Zimasa Primary School governing body chairperson Celeka Daniso said one of the problems the school faced was a lack of classrooms.
“We would appreciate it if the Western Cape Education Department (WCED) could assist us with more classes, as this school is in high demand,” Daniso said.
Meanwhile, a group of anxious parents were standing outside Inkanini Primary School in the hope that there would be space for their children, with community leaders and school management attending a closed meeting.
Safety and Security Mayco member JP Smith said going back to school was an exciting and often daunting time for both learners and parents.
Smith said many did not have the luxury of dropping off their children personally, and relied on the services of public transport operators and those who provided dedicated scholar transport.
Education MEC Debbie Schäfer visited Perivale Primary School in Grassy Park on Wednesday, where she said learners were generally excited to be back in class, and principal Zaahier Jacobs and his staff were on hand to dry any tears from the youngest learners who were nervous about heading to “big school” for the first time.
The Western Cape MEC of Education, Debbie Schäfer, visited Perivale Primary School in Lotus River to celebrate the start of the school year.— Cape Argus (@TheCapeArgus) January 19, 2022
Video: Armand Hough/African News Agency(ANA) pic.twitter.com/ytjcvNFeP4
Schäfer said adding to the excitement was the new replacement school that Perivale PS would move into this year.
She said close to 1.1 million learners started the 2022 school year in the Western Cape this week, including 105 000 Grade 1s and 97 000 Grade 8s.
ANC provincial spokesperson for education, Khalid Sayed, said the ANC together with alliance partners and community leaders embarked on a back-to-school campaign in Mfuleni to assess school readiness.

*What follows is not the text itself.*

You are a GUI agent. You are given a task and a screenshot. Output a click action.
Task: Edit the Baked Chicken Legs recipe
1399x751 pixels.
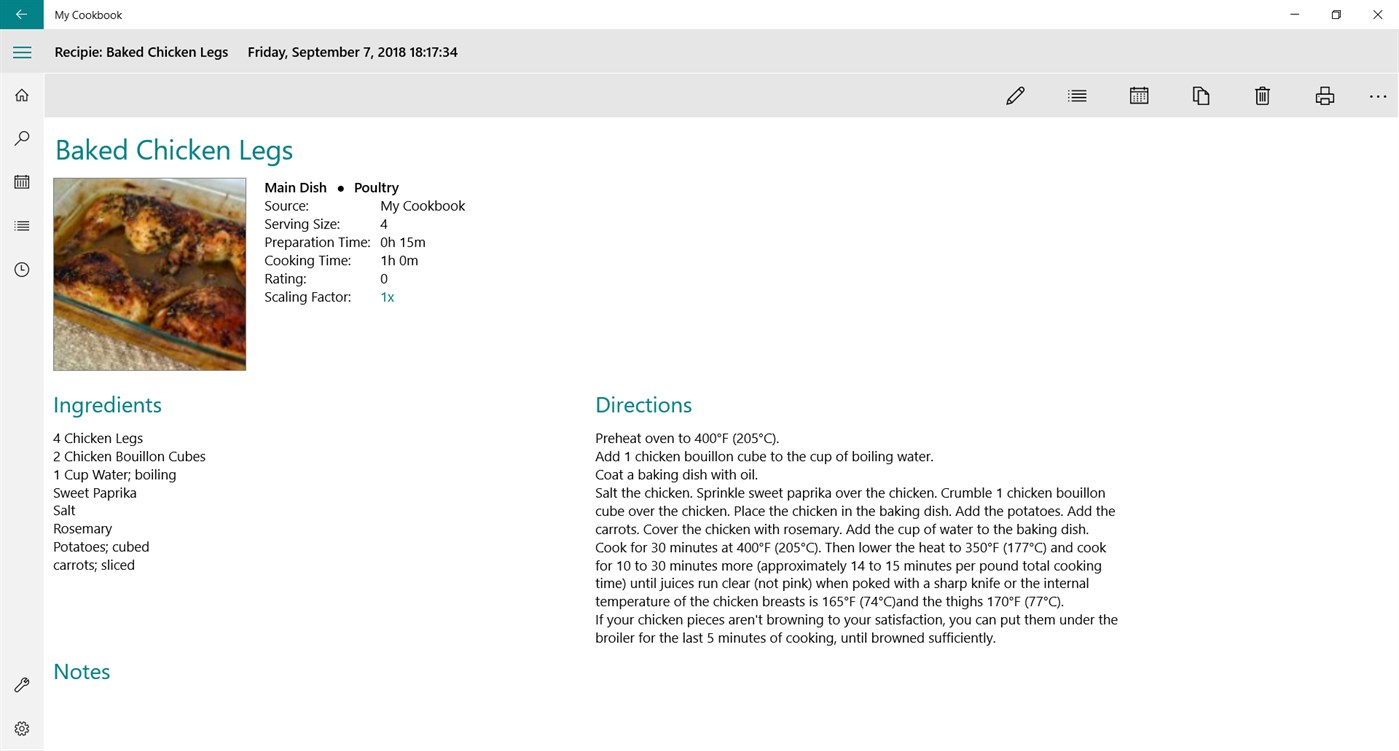tap(1015, 95)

Sayed said as per the norm, a lot of schools in the area still had scores of parents and pupils queueing outside for placement.
He said Mfuleni has been identified as one of the hot spot areas for learner placement challenges, affecting both primary and secondary schools due to rapid population growth and high school pupils from surrounding communities enrolling at schools in the area.
“While we appreciate the decision of the WCED to start a new high school in the area, it is concerning that community leaders were sidelined in the process,” said Sayed.
He said while the new school has absorbed the majority of unplaced high school learners in the community, it was a cause for serious concern that the WCED had not come to the party through the appointment of a sufficient number of teachers.
Schäfer said the WCED has made great progress in placing learners who applied for the 2022 school year in 2021.
“Despite over 32000 late applications, the latest figures indicate that we have 442 Grade 1 and 2 419 Grade 8 learners that have yet to be placed. The districts are working hard to ensure their placement as soon as possible,” she said.
She said unfortunately, most learners would continue to attend school on a rotational basis, costing the learners further precious time in class despite recommendations from experts that schools return to full attendance.
She said she would continue to engage with the national government regarding a return to daily attendance for all learners as soon as possible.
Equal Education (EE) has urged the government to urgently abandon rotational timetables and safely reopen schools for all learners.
EE said if the government does not make that happen, they would be confronted with a lost generation of learners.
They said sadly the consequences of learners not attending school every day have been especially damaging for learners from poor and working class families – those who already experienced a poorly functioning education system.